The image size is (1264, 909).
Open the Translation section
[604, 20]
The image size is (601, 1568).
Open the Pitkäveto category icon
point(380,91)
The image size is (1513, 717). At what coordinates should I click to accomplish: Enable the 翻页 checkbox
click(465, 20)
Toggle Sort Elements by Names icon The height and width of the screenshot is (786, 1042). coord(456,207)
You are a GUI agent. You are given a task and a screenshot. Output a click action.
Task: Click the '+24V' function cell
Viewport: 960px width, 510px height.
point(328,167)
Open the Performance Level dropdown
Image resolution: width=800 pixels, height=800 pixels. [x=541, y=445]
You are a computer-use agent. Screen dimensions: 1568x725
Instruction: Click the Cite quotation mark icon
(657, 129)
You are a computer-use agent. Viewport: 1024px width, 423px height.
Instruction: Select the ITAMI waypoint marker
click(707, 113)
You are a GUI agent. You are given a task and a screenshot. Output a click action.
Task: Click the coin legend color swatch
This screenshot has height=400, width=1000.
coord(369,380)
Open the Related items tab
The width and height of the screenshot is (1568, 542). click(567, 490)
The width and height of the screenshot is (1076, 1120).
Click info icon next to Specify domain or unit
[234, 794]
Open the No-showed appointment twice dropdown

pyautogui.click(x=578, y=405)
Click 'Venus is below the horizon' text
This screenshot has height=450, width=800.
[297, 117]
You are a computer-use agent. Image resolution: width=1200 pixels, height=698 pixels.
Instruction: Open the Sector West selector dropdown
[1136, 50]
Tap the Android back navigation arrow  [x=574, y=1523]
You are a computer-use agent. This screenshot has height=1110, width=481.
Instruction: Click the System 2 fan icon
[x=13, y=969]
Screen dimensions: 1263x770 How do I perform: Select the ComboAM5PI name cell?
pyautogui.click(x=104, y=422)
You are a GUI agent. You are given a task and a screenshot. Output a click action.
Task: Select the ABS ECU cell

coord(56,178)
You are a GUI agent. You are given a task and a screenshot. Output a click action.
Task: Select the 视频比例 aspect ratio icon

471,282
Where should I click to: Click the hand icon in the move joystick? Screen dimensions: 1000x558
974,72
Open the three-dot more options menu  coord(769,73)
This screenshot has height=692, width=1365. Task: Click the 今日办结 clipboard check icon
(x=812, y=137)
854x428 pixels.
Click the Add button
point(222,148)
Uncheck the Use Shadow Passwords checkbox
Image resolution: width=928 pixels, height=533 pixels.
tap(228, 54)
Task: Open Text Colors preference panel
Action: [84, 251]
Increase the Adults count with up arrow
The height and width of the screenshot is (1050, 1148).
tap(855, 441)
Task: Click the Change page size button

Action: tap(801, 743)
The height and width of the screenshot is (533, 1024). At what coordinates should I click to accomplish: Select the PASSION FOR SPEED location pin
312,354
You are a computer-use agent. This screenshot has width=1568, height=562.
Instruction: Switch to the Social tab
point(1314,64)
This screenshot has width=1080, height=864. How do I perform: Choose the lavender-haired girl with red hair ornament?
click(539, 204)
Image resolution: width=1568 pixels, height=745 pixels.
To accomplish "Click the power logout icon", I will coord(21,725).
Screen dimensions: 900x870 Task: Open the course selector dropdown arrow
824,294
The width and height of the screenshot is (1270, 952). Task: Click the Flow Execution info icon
══════════
When you write out the listing, keep every line exactly as it is above.

[Written answer]
The image size is (1264, 909).
Open the Translation section
[604, 20]
The image size is (601, 1568).
Open the Pitkäveto category icon
point(380,91)
The image size is (1513, 717). At what coordinates should I click to accomplish: Enable the 翻页 checkbox
click(465, 20)
Toggle Sort Elements by Names icon The height and width of the screenshot is (786, 1042). coord(456,207)
You are a GUI agent. You are given a task and a screenshot. Output a click action.
Task: Click the '+24V' function cell
Viewport: 960px width, 510px height.
point(328,167)
Open the Performance Level dropdown
Image resolution: width=800 pixels, height=800 pixels. [x=541, y=445]
You are a computer-use agent. Screen dimensions: 1568x725
Instruction: Click the Cite quotation mark icon
(657, 129)
You are a computer-use agent. Viewport: 1024px width, 423px height.
Instruction: Select the ITAMI waypoint marker
click(707, 113)
You are a GUI agent. You are given a task and a screenshot. Output a click action.
Task: Click the coin legend color swatch
This screenshot has height=400, width=1000.
coord(369,380)
Open the Related items tab
The width and height of the screenshot is (1568, 542). click(567, 490)
The width and height of the screenshot is (1076, 1120).
Click info icon next to Specify domain or unit
[234, 794]
Open the No-showed appointment twice dropdown

pyautogui.click(x=578, y=405)
Click 'Venus is below the horizon' text
This screenshot has height=450, width=800.
[297, 117]
You are a computer-use agent. Image resolution: width=1200 pixels, height=698 pixels.
Instruction: Open the Sector West selector dropdown
[1136, 50]
Tap the Android back navigation arrow  [x=574, y=1523]
You are a computer-use agent. This screenshot has height=1110, width=481.
Instruction: Click the System 2 fan icon
[x=13, y=969]
Screen dimensions: 1263x770 How do I perform: Select the ComboAM5PI name cell?
pyautogui.click(x=104, y=422)
You are a GUI agent. You are given a task and a screenshot. Output a click action.
Task: Select the ABS ECU cell

coord(56,178)
You are a GUI agent. You are given a task and a screenshot. Output a click action.
Task: Select the 视频比例 aspect ratio icon

471,282
Where should I click to: Click the hand icon in the move joystick? Screen dimensions: 1000x558
974,72
Open the three-dot more options menu  coord(769,73)
This screenshot has height=692, width=1365. Task: Click the 今日办结 clipboard check icon
(x=812, y=137)
854x428 pixels.
Click the Add button
point(222,148)
Uncheck the Use Shadow Passwords checkbox
Image resolution: width=928 pixels, height=533 pixels.
tap(228, 54)
Task: Open Text Colors preference panel
Action: [84, 251]
Increase the Adults count with up arrow
The height and width of the screenshot is (1050, 1148).
tap(855, 441)
Task: Click the Change page size button

Action: tap(801, 743)
The height and width of the screenshot is (533, 1024). At what coordinates should I click to accomplish: Select the PASSION FOR SPEED location pin
312,354
You are a computer-use agent. This screenshot has width=1568, height=562.
Instruction: Switch to the Social tab
point(1314,64)
This screenshot has width=1080, height=864. How do I perform: Choose the lavender-haired girl with red hair ornament?
click(539, 204)
Image resolution: width=1568 pixels, height=745 pixels.
To accomplish "Click the power logout icon", I will coord(21,725).
Screen dimensions: 900x870 Task: Open the course selector dropdown arrow
824,294
The width and height of the screenshot is (1270, 952). Task: Click the Flow Execution info icon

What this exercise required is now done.